**SELECTED PASSAGE:**
※ ※ ※

Continuous Delivery is Not a Pipeline

Continuous Delivery is Not a Pipeline

“We have pipelines”. That is what I always hear when working with organizations that claim to use DevOps and continuous delivery (CD) methods. The claim resonates because pretty much every article one reads about DevOps mentions the “pipeline”. Graphic depictions of “DevOps” and CD almost always are a pipeline of some kind, showing a flow of software from development through various stages of testing and finally release.

Continuous Delivery is not really about the pipeline, however. In fact, in one instance, I worked with a team that had no pipeline, but nevertheless delivered continuously, and I feel that the absence of a pipeline actually improved the behavior of the team. I would claim, in fact, that the pipeline concept is a red herring, and that continuous delivery is really about (a) testing strategy and (b) branching strategy. (See my article series on testing strategy.)

※ ※ ※

**MATERIAL PROVIDED:**
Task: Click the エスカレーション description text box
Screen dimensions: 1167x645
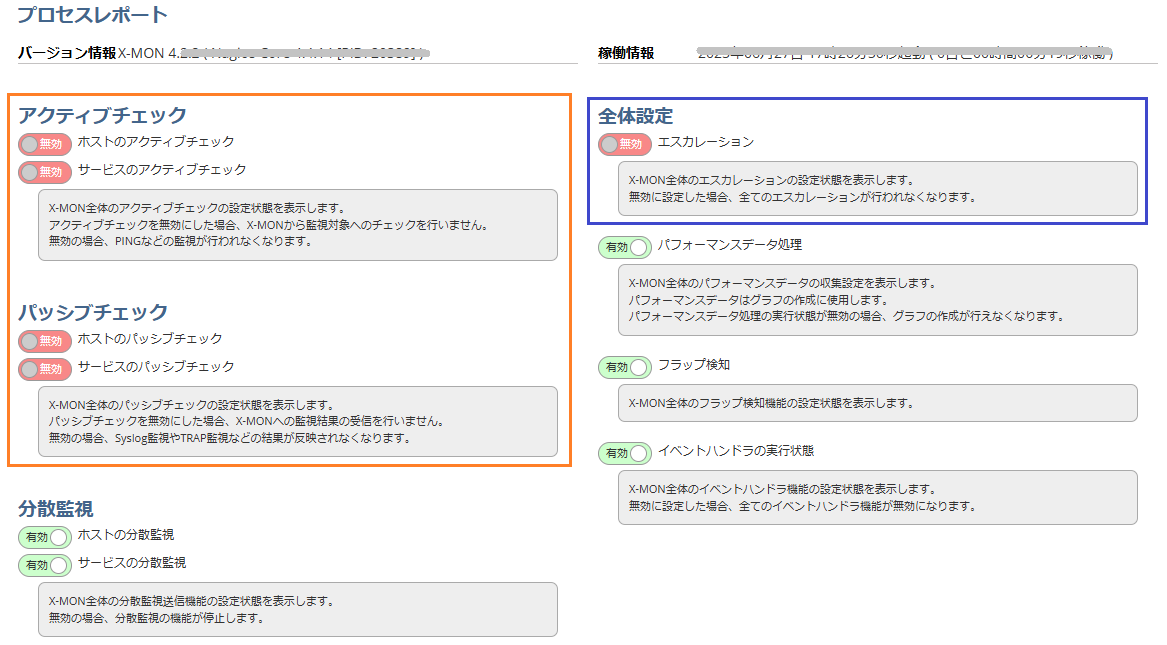Action: pos(877,189)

※ ※ ※

**AIM:**
Print the stretch of the continuous delivery article above that opens with the words "Continuous Delivery is not really" and closes with "on testing strategy.)", copied word for word.

**RESULT OF THIS TASK:**
Continuous Delivery is not really about the pipeline, however. In fact, in one instance, I worked with a team that had no pipeline, but nevertheless delivered continuously, and I feel that the absence of a pipeline actually improved the behavior of the team. I would claim, in fact, that the pipeline concept is a red herring, and that continuous delivery is really about (a) testing strategy and (b) branching strategy. (See my article series on testing strategy.)